O Albor 7 de junho de 1908.


    Nos próximos anos seguintes não há registros nos jornais de novos casos. Mas, alguns anos depois, o banhar-se nu na nossa principal praia voltou a acontecer. 
   O jornal O Dever em sua edição de 16 de março de 1919 registrou:

     “Senhores sem calções”
   “Como si a praia do Mar Grosso lagunense fosse um lugar desabitado; como se, ali, à tarde, as famílias não fizessem os seus passeios costumeiros, andam, agora, alguns senhores fazendo uso de banhos, sem os necessários calções, demonstrando assim, nenhuma educação!
   Além desses senhores, outros moços bonitos mudam de vestes, para se banharem, em plena praia e com o sol alto!
  A autoridade policial, pois deve agir, para fazer cessar esse desrespeito às pessoas ali residentes.  
   Esperemos”.

Jornal O Dever de 16 de março de 1919.

    Acabou? Que nada.

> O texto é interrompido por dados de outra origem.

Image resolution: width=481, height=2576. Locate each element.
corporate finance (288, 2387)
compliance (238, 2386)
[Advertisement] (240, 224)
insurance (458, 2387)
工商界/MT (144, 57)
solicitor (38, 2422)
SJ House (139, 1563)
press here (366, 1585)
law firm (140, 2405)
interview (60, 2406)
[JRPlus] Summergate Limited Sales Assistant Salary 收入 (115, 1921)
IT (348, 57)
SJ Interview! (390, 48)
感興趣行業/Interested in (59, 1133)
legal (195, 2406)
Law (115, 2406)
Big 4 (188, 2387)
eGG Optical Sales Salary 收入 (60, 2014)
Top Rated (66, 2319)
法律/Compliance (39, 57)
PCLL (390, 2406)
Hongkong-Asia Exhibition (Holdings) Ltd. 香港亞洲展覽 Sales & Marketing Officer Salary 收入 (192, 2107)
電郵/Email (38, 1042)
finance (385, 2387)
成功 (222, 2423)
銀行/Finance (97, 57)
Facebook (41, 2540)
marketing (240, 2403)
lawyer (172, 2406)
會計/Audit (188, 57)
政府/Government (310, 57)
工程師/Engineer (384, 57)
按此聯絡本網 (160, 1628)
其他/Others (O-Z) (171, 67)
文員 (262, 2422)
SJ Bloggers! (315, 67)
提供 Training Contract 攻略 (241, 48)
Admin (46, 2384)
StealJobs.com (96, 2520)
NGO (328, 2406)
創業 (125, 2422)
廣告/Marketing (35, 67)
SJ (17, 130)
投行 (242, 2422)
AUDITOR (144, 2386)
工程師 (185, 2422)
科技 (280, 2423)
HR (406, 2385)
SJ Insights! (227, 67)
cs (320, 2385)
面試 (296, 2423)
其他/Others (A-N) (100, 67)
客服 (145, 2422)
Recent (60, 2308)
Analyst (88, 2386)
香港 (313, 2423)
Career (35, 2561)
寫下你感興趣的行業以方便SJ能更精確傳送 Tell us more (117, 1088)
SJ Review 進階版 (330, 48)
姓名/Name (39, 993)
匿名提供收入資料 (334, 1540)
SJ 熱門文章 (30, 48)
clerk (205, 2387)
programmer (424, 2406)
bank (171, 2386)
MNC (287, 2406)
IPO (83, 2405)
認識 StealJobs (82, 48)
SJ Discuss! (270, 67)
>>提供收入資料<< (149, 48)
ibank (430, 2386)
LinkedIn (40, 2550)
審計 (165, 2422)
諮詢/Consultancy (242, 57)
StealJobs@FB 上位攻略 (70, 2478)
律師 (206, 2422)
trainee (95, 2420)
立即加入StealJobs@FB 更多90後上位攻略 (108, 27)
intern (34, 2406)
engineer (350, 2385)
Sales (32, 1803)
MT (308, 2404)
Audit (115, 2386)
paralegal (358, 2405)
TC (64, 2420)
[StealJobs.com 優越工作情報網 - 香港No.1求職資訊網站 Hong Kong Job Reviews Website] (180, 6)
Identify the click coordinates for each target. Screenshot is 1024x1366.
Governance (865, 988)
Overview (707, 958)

Dezenas de anos depois, em 1997, houve registros de banhos nus, como bem contou com humor o saudoso cronista Munir Soares em sua página publicada no meu jornal Tribuna Lagunense de 22 de fevereiro de 1997: 

“Pelados na Praia do Mar Grosso – Sereios eróticos”
“Boquinha da noite na praia do Mar Grosso, em pleno carnaval.
Os rapazes, após alguns minutos de malhação, vão tirando a roupa e colocando numa trouxa, sobre a areia.
Pelados, correm e mergulham, furando as ondas.
Conta-se, pela cidade, que quando algumas moças se aproximavam, fazendo “cooper”, os rapazes vinham para à beira da praia e mostravam os “documentos”.
A polícia foi acionada, contam.
No local, seguraram a roupa dos garotões, e ficaram aguardando a saída dos “sereios eróticos”.
Teria sido uma longa espera. Finalmente, o frio os empurrou para terra.
Os mocinhos teriam tentado reagir para recuperar as roupas.
Depois do bate-boca teria acontecido o “pau-a-pau”.
Segundo testemunhas, os rapazes levaram desvantagem.  Haviam ficado tanto tempo n’água que suas “armas” estavam murchas”.

7 comentários:

  1. Eles gostavam de sentir o bicho balançando.

    ResponderExcluir
  2. Ora lá, vejam só! Os nossos conterrâneos de outrora já eram bastante avançados para a época. Seriam resquícios dos carijós? Dessas traquinagens, desconhecia. Boa! Abraço

    ResponderExcluir
  3. Geraldo de Jesus24/01/2026, 08:32

    Não sabia disso. Banhos pelados no Mar Grosso... Naquelas épocas. Devia rolar uma sacanagenzinha, eles não eram santos. Até pescadores nos molhes. Já pensou se a tarrafa engalha no perú? Era uma vez. Bom resgate.

    ResponderExcluir
  4. Valmir que curiosidade do passado. E no Mar Grosso. E a gente pensando que eles eram todos moral e bons costumes. Já devia ter vaguistas pelas pedras do Iró. Eles faziam caminhadas na areia e de terno. Que legal essa foto. Relíquia. Rosângela

    ResponderExcluir
  5. Edison de Andrade24/01/2026, 12:49

    O Mar Grosso então já era praia de nudismo quando nem se pensava nisso. Com as ondas batendo onde devia e não devia, aí sabor do nordeste. Delícia.

    ResponderExcluir
  6. Valmir... só mesmo você para nos trazer estes fatos (que não são boatos), sobre o "nudismo" na praia da Laguna... que sem dúvida foi um avanço (!) em termos de vanguarda para banhos de mar. Pelo que percebi, apenas os marmanjos é que praticavam o banho pelado... ou a participação feminina será assunto para uma próxima matéria?
    Grande abraço do Adolfo Bez Filho - Joinville /SC.

    ResponderExcluir
  7. Serio? Nunca ouvi falar sobre esse assunto? Laguna pelo que eu sei, nunca foi praia de nudismo ne? Interessante?